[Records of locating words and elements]
──────────
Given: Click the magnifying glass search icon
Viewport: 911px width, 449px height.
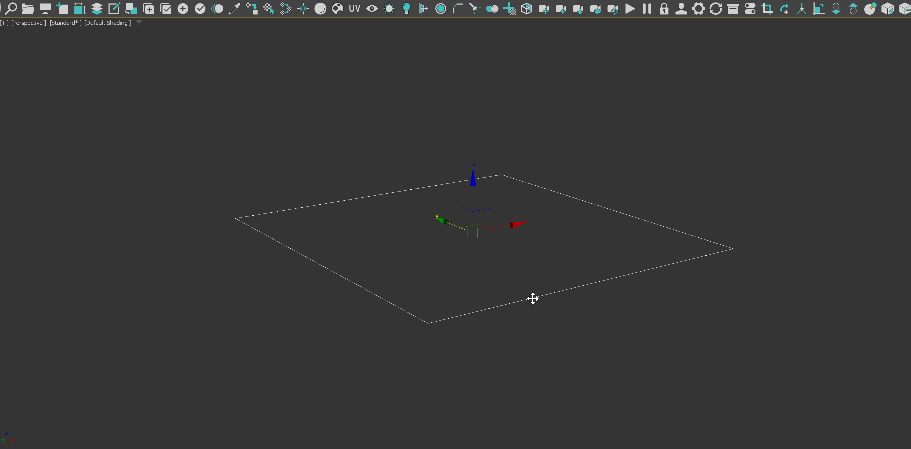Looking at the screenshot, I should click(x=11, y=8).
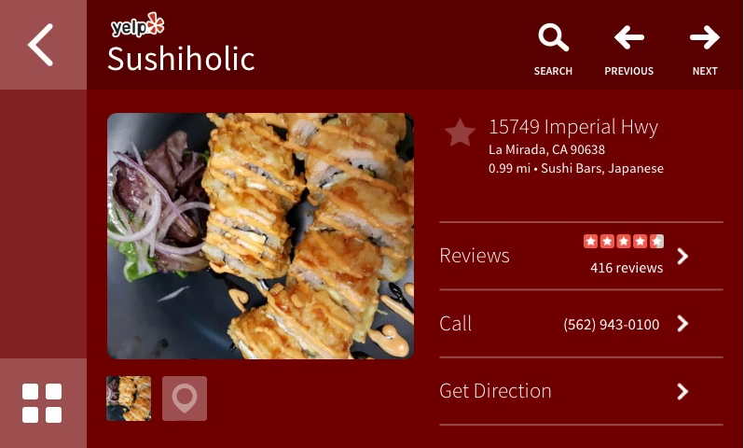Show the map pin location thumbnail
The height and width of the screenshot is (448, 744).
pos(185,399)
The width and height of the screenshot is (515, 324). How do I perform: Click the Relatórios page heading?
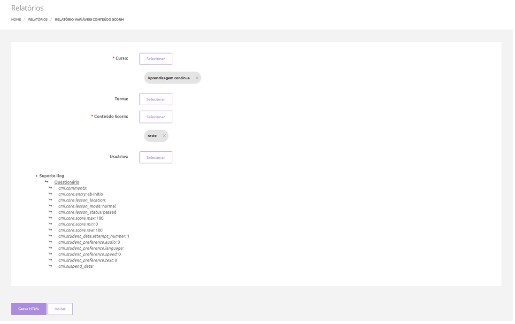(x=27, y=8)
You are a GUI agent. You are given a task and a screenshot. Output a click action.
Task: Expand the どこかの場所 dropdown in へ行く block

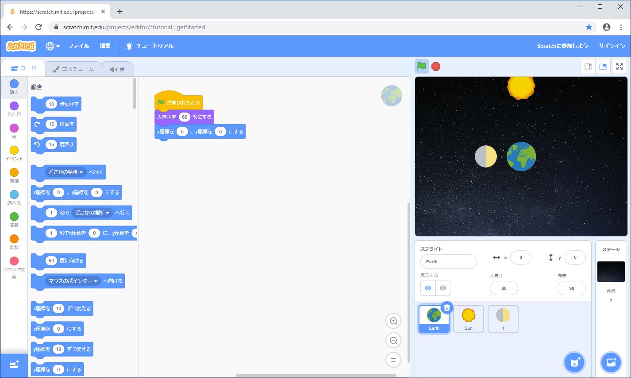click(x=81, y=172)
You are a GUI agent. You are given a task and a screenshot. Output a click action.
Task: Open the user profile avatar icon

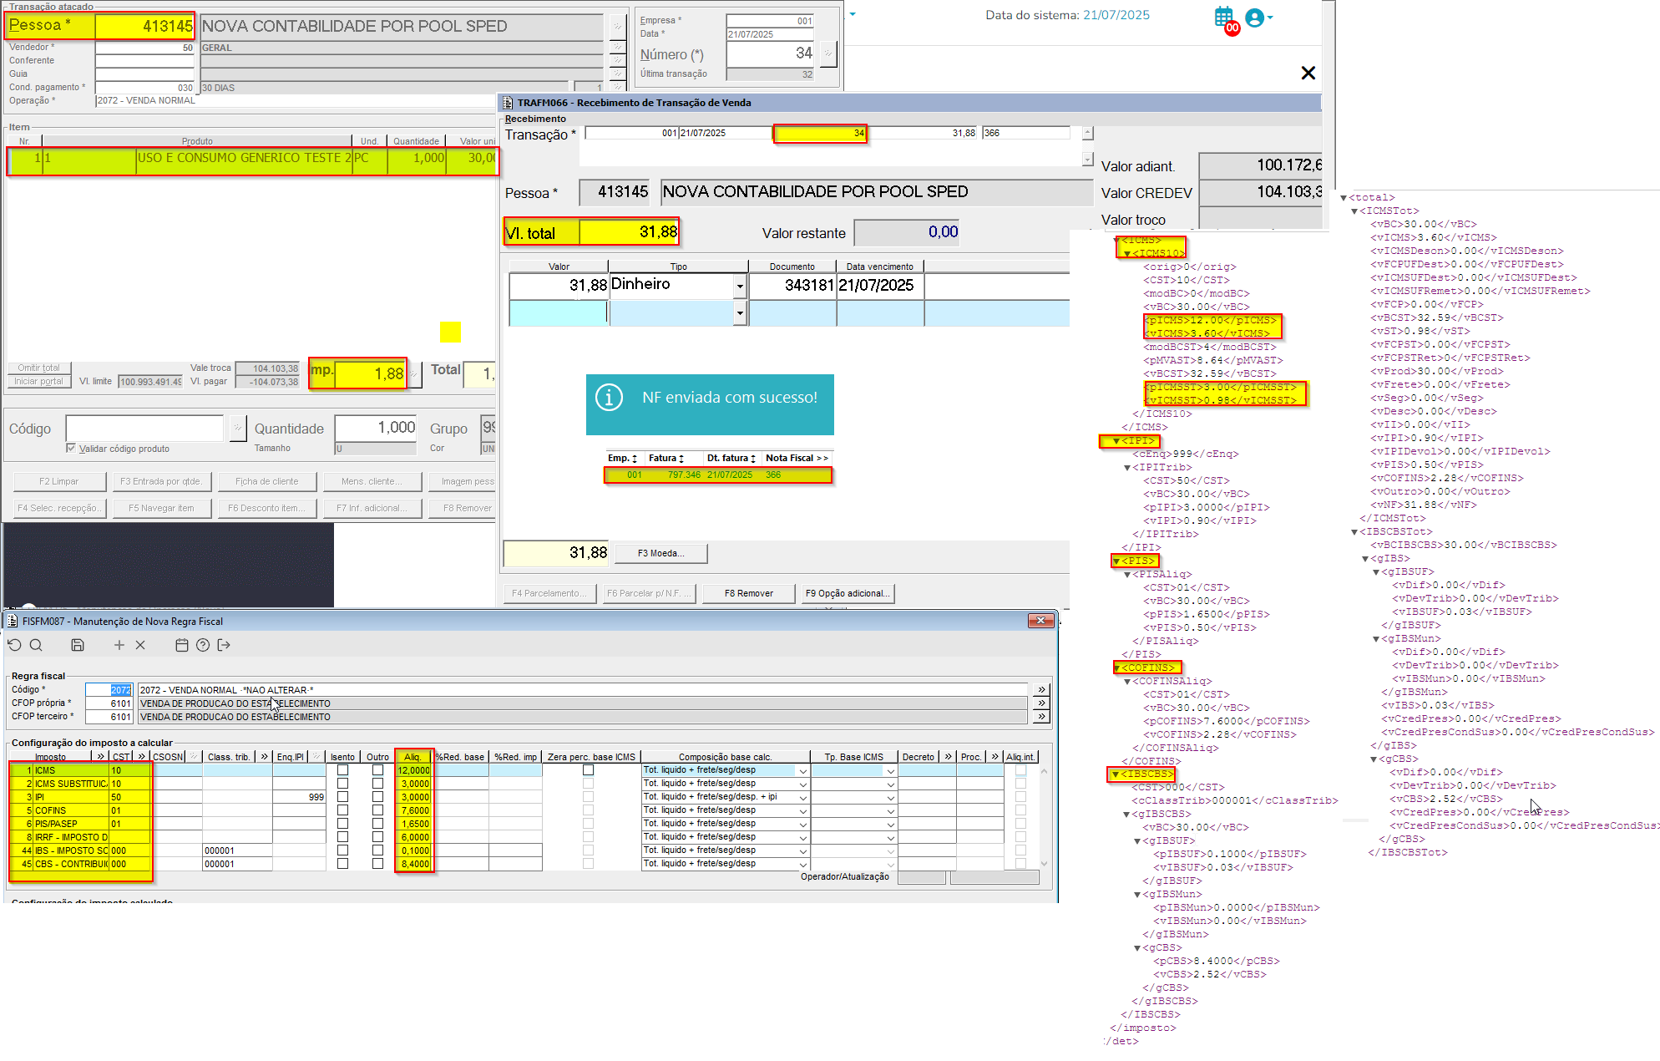pos(1254,18)
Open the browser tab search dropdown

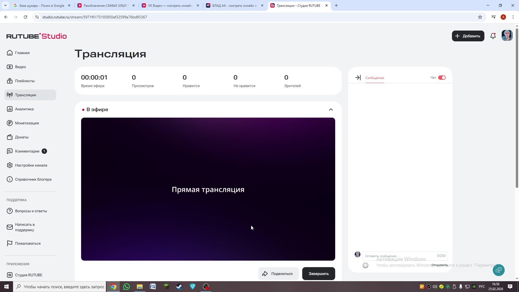5,5
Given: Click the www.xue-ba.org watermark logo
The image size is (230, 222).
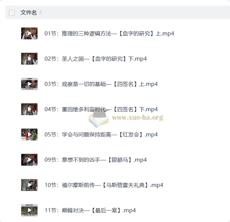Looking at the screenshot, I should [126, 118].
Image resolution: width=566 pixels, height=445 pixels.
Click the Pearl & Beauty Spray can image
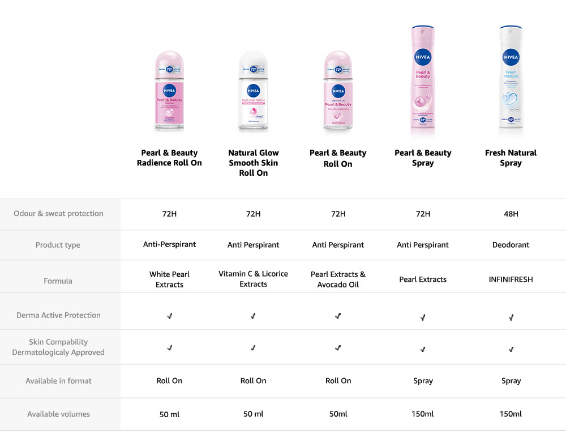tap(423, 81)
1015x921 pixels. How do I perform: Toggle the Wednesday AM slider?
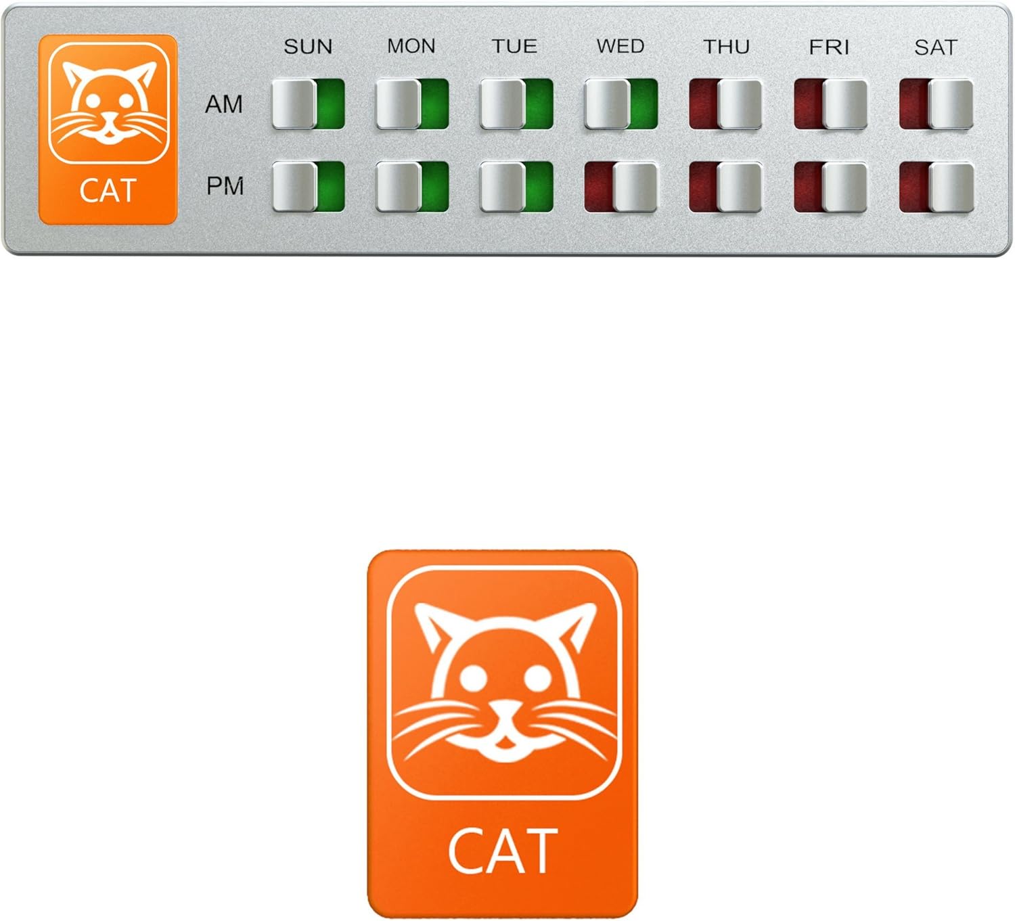tap(621, 104)
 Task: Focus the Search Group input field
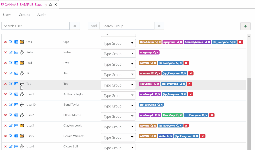point(127,26)
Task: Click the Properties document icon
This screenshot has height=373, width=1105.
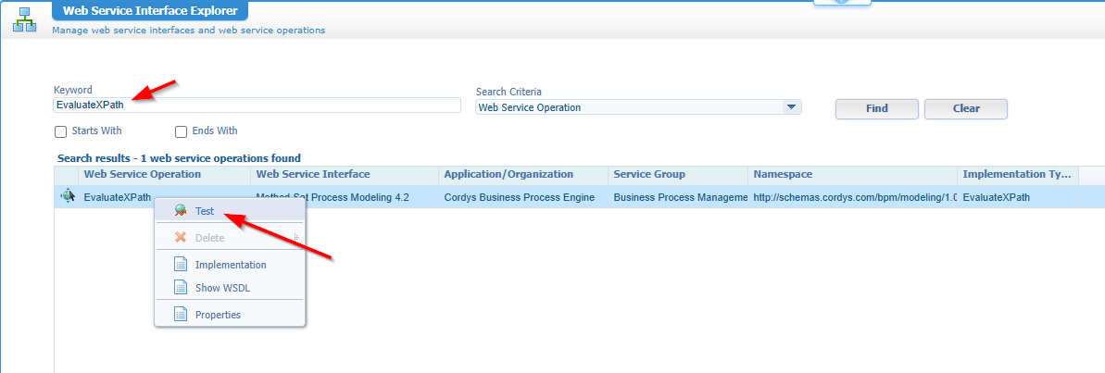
──────────
- **Your task**
Quote all of the data above word for word, but leave out the pictures.

- **The result**
Given: Click the magnifying glass search icon
Viewport: 911px width, 449px height.
Looking at the screenshot, I should click(x=11, y=8).
Show the map pin location thumbnail
The height and width of the screenshot is (448, 744).
pos(185,399)
The width and height of the screenshot is (515, 324). How do I perform: Click the Relatórios page heading?
(x=27, y=8)
You are a GUI agent. You are given a task and a screenshot. Output a click action.
Task: Expand the どこかの場所 dropdown in へ行く block

click(x=81, y=172)
You are a GUI agent. You are given a task and a screenshot. Output a click action.
Task: Open the user profile avatar icon

pos(1254,18)
Open the browser tab search dropdown

5,5
Given: Click the www.xue-ba.org watermark logo
The image size is (230, 222).
Looking at the screenshot, I should [126, 118].
Image resolution: width=566 pixels, height=445 pixels.
Click the Pearl & Beauty Spray can image
tap(423, 81)
1015x921 pixels. How do I perform: Toggle the Wednesday AM slider?
tap(621, 104)
 Task: Focus the Search Group input field
point(127,26)
Task: Click the Properties document icon
This screenshot has height=373, width=1105.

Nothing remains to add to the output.